Players I know personally since I spent time with former Yugo team 

Kukoc listed at 6 - 11 is 6 - 9 1/2

Divac listed at 7- 1 is 6 - 11 1/4

Stojakovic is 6 -7 1/2 listed at 6- 10

Some others I know from reliable sources

Duncan 6 - 10 1/2 they list him at 7 - 0

Garnett same

Novitzki 6 - 9 1/2 listed at 7 feet

Sabonis 7 - 1 listed at 7 -3 or even 7-4

Shaq 6 - 11 listed at 7 -1

You aren't really that stupid to believe listed height of players?

And about Woolridge, that was my point. He was a very big athletic guy who could score at his team's expense. Just like most players today. One exception, he did shoot around 55% in his prime, better than 99% of players today.


----------



## MemphisX (Sep 11, 2002)

> Originally posted by <b>golgor</b>!
> How about Chicago???
> 
> Had Paxon, Jordan, Hodges and Pippen
> ...


Stupid?

Chicago was 50-32
Milwaukee was 42-40 and a playoff team
Dallas was 53-29
Seattle was 44-38
Portland was 53-29


----------



## golgor (Feb 4, 2003)

Ok, If you want me to be exact I was looking at 88-89.

That's not the point anyway. None of these were top 80s teams in any year and they all had at least 3 good shooters.

You asked, you got it.


----------



## Jamel Irief (May 19, 2002)

golgor, the Lakers would kill Yugoslavia. The beat Vlade and Peja when they were surronded by Webber and Bibby so they would blow them out when they were surronded by Jaric and Radmonavoic. Lakers= world champions.

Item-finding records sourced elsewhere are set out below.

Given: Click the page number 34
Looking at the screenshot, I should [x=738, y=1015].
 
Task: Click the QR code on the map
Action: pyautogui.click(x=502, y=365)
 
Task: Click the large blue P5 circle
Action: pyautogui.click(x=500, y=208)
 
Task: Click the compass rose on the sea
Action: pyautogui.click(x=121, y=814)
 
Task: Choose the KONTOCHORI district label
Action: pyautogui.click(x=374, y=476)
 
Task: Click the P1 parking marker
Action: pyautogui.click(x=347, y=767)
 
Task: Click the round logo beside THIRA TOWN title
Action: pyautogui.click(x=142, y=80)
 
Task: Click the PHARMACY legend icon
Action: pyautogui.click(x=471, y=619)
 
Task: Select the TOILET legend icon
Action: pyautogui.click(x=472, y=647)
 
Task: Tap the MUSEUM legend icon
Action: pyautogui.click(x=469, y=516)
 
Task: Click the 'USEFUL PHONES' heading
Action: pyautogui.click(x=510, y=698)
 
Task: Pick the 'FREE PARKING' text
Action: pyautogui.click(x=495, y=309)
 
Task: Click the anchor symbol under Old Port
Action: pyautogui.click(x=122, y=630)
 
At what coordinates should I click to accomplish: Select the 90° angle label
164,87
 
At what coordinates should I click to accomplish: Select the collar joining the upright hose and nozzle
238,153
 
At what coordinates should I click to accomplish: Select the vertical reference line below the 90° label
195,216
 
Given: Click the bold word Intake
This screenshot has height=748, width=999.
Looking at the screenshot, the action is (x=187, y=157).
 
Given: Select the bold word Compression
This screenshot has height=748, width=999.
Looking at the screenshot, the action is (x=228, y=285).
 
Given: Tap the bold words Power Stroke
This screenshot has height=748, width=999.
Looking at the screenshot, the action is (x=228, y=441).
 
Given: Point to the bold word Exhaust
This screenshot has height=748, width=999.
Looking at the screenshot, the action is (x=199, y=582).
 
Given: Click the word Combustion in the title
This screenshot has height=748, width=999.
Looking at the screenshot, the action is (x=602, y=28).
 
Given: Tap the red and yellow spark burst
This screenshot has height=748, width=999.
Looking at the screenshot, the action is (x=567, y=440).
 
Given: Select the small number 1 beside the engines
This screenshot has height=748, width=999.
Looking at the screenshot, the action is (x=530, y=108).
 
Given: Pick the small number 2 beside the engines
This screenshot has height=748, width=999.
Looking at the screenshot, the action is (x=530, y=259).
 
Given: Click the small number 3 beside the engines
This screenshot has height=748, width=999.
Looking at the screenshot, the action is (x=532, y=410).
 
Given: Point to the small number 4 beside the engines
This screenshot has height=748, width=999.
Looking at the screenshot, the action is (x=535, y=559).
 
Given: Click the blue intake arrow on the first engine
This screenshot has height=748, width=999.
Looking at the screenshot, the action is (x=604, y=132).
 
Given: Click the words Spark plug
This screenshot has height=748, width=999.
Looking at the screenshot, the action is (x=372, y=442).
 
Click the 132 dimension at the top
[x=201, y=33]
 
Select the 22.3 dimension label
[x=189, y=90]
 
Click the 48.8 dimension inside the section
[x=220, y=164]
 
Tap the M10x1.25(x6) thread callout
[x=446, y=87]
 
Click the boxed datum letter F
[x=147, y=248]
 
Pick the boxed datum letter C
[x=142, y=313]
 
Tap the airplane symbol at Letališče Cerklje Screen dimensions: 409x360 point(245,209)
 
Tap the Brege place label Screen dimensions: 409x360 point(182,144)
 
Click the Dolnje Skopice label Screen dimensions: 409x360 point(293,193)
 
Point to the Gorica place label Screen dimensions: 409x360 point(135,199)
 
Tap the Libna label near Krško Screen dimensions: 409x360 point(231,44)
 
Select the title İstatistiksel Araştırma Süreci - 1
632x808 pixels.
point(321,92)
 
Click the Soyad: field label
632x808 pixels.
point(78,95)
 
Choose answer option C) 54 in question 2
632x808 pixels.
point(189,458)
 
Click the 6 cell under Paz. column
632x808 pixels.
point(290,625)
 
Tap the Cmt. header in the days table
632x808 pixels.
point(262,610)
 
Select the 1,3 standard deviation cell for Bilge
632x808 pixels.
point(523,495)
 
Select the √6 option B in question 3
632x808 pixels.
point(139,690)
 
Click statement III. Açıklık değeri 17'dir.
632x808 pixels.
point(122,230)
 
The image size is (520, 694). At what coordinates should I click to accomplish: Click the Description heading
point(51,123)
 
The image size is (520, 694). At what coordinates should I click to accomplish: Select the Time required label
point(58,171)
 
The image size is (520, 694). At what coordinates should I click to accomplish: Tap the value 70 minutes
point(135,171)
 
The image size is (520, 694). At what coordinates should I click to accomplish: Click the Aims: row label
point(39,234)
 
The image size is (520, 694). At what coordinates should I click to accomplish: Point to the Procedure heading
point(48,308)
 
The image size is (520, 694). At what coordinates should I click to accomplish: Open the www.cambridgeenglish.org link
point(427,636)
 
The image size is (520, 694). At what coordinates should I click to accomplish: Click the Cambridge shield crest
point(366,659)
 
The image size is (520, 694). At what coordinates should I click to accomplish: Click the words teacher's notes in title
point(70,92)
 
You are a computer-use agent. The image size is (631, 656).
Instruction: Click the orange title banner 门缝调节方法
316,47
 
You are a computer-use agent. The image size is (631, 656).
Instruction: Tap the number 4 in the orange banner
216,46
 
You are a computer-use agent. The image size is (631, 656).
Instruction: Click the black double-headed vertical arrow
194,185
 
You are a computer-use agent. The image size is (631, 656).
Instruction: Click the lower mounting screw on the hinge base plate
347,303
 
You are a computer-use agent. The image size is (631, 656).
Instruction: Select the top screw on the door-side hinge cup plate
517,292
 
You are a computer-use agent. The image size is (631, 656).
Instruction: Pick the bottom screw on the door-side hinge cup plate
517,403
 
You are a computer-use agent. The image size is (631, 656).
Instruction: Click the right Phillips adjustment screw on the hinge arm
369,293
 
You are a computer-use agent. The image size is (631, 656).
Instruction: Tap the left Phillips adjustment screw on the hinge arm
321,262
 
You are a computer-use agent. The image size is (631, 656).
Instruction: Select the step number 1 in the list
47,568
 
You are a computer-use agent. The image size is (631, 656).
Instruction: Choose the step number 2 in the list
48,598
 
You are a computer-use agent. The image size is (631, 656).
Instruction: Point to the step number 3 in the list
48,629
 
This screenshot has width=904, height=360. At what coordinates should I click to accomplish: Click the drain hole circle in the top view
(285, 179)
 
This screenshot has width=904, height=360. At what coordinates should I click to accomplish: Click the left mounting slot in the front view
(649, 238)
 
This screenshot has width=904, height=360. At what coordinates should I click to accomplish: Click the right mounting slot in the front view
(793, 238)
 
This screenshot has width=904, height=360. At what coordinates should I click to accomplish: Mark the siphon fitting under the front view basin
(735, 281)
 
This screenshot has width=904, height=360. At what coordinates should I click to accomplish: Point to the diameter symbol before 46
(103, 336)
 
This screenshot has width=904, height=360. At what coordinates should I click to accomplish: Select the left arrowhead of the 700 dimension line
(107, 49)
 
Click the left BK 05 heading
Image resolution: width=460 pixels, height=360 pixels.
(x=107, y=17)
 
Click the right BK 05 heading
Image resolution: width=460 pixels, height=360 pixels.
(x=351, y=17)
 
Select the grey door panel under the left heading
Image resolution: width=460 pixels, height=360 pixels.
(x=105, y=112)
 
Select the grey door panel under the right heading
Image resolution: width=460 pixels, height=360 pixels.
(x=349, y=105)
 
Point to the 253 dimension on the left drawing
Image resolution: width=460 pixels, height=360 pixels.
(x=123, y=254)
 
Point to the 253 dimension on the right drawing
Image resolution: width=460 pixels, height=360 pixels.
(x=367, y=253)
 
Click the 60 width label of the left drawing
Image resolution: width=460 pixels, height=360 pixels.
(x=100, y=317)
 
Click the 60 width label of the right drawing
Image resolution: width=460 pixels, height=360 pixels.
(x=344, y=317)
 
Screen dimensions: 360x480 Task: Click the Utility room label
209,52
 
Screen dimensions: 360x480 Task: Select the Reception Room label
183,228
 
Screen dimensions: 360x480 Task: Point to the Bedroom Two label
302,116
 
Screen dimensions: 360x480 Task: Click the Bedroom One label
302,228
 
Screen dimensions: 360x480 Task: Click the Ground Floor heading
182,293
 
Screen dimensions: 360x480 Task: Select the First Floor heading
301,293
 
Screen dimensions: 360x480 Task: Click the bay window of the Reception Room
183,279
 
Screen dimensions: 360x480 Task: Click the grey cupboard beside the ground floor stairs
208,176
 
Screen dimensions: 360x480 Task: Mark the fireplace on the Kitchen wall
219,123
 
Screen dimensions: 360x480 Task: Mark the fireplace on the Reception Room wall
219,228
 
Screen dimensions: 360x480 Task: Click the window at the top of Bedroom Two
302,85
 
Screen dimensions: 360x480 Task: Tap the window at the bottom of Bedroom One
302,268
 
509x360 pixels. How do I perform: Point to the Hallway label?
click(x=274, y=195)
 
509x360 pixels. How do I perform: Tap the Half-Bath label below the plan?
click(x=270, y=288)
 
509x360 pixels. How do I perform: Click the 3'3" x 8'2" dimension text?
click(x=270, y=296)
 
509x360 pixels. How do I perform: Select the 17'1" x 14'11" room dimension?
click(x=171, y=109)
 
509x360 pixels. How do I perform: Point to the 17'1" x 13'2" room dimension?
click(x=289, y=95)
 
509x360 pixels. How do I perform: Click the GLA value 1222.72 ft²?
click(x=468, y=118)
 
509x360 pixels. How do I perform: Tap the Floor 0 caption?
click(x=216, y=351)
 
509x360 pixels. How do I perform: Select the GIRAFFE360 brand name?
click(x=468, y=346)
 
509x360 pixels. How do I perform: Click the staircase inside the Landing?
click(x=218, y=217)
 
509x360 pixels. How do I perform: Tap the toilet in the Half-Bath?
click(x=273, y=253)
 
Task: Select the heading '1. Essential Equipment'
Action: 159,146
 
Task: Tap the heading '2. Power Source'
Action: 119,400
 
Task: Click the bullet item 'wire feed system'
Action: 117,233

> Originally posted by <b>buduan</b>!
> 
> 
> 
> ...


Athleticism is required for perimeter defense at least. Back in the 80's if you were a horrible athlete and defender but a great shooter you were in the rotation, that's not the case today. Half a dozen centers that are better than Shaq defensively? We are going to disagree on that one. Clifford Robinson is the only one I can think of.

Nobody told me that teams and coaches didn't watch tape back then. I said coaches barely did and players rarely did. That's a fact. The scouting today is MILES ahead of what it was back then.


----------



## golgor (Feb 4, 2003)

Again you go with they WOULD.

Yougoslavia DID, they don't have to speculate.

And who told you Lakers beat Sacramento. You mean David Starn and his 3 goons in Black and White stripes beat Sacramento?

Today if you are a horrible shooter, passer, athlete, as long as you can Tatoo yourself and rap they give you MVP


----------



## JOHNNY_BRAVisimO (Jun 11, 2002)

> Originally posted by <b>MemphisX</b>!
> 
> 
> Really. Other than the top 4-5 teams name these teams that had 3 players with solid mid range jumpers.....
> ...


.. :clap:


----------



## JOHNNY_BRAVisimO (Jun 11, 2002)

> Originally posted by <b>golgor</b>!
> And what the hell are you applauding for?
> 
> I listed more than enough crappy teams with more than 3 good shooters.
> ...



80% of the players in the NBA back then would be in the CBA right now, fundamental players like fred hoiberg, shane battier, eic piatkowski, michael curry, morris peterson, kerry kittles etc..woud be solid starter in the NBA in the 80s, some even stars. 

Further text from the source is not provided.